### DIRECTIONS
Transcribe the part of the article below on Alastair Crawford's Nantucket silver shop that opens with the words containing "Alastair Crawford is" and closes with "century silver.".

### TEXT EXCERPT
....
Amy Gale
Dealers & Artists
Writing Samples
Alastair Crawford Brings his Collection of Antique Silver to
Nantucket
Cape Cod & Islands Home (Summer 2008)
Many people take work with them when they go away during the summer. On holiday flights, overhead bins are
filled not only with swimsuits and beach towels, but laptops and briefcases.
Alastair Crawford is even more ambitious. He opened a store at his favorite vacation spot. On Nantucket, at 3
Old South Wharf, he sells the same range of wares that made his reputation in New York as a dealer of 20th-
century silver.
This May, when he and his wife Caroline and their children arrive for the annual sojourn, there will be less time
for the beach and sailing. Like many families, they will settle into their summer rental, and then Crawford will
set off for work.
Everything he sells was made by Georg Jensen, the Danish smithy that was founded in 1904. Most famous are
the pieces designed by Jensen himself, whose work drew on the influences of Art Nouveau and Art Deco.
Crawford emphasizes that while he sells the production of one company, it is, nonetheless, one that has
employed close to a hundred designers. Not to be overlooked are the mid-century greats. Henning Koppel, for
example, was a sculptor who bedeviled craftsmen with his spare, unornamented vessels.
....
### PROVIDED DATA
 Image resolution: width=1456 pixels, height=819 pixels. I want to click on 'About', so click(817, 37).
....
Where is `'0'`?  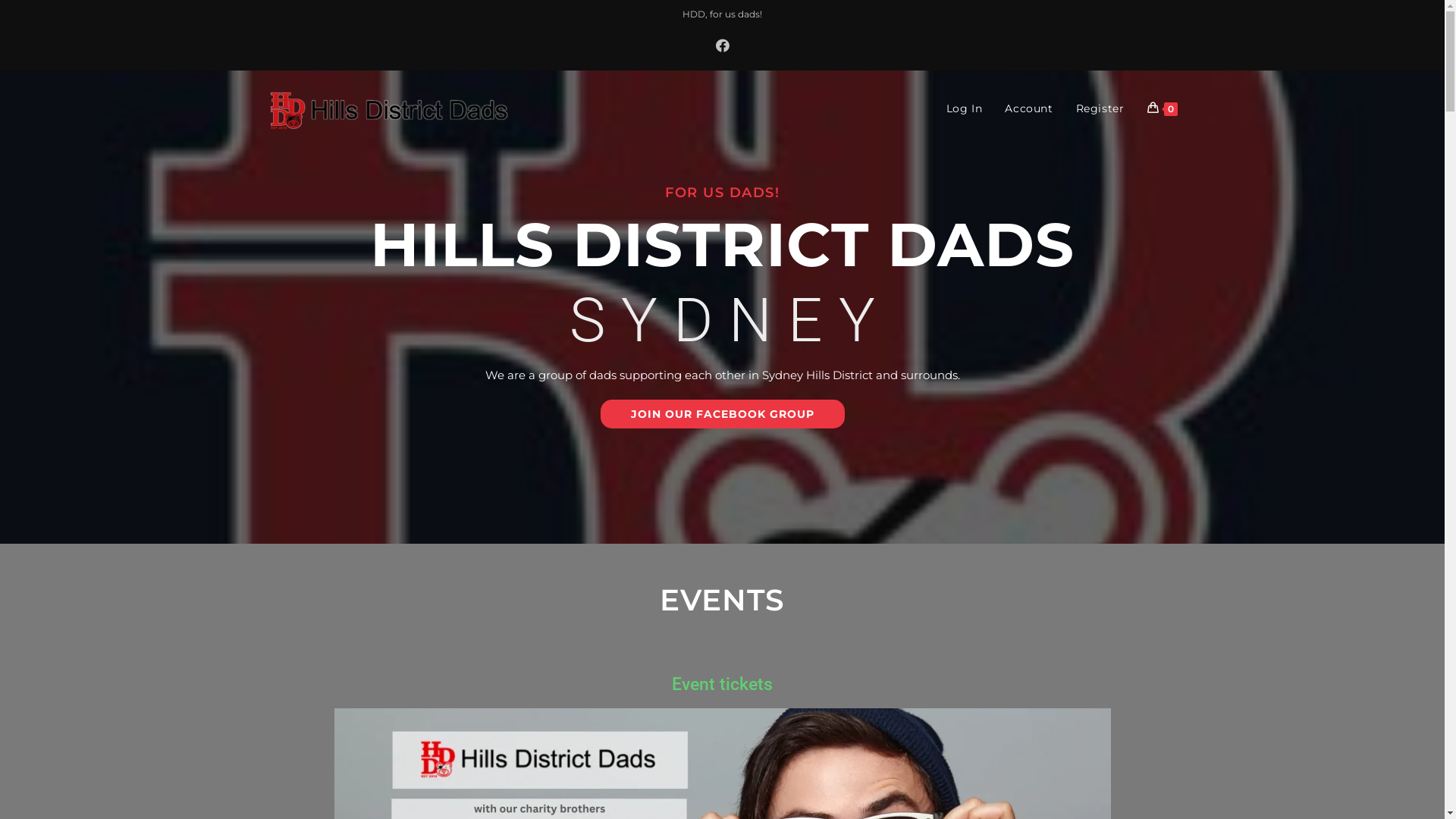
....
### TASK ANSWER
Alastair Crawford is even more ambitious. He opened a store at his favorite vacation spot. On Nantucket, at 3
Old South Wharf, he sells the same range of wares that made his reputation in New York as a dealer of 20th-
century silver.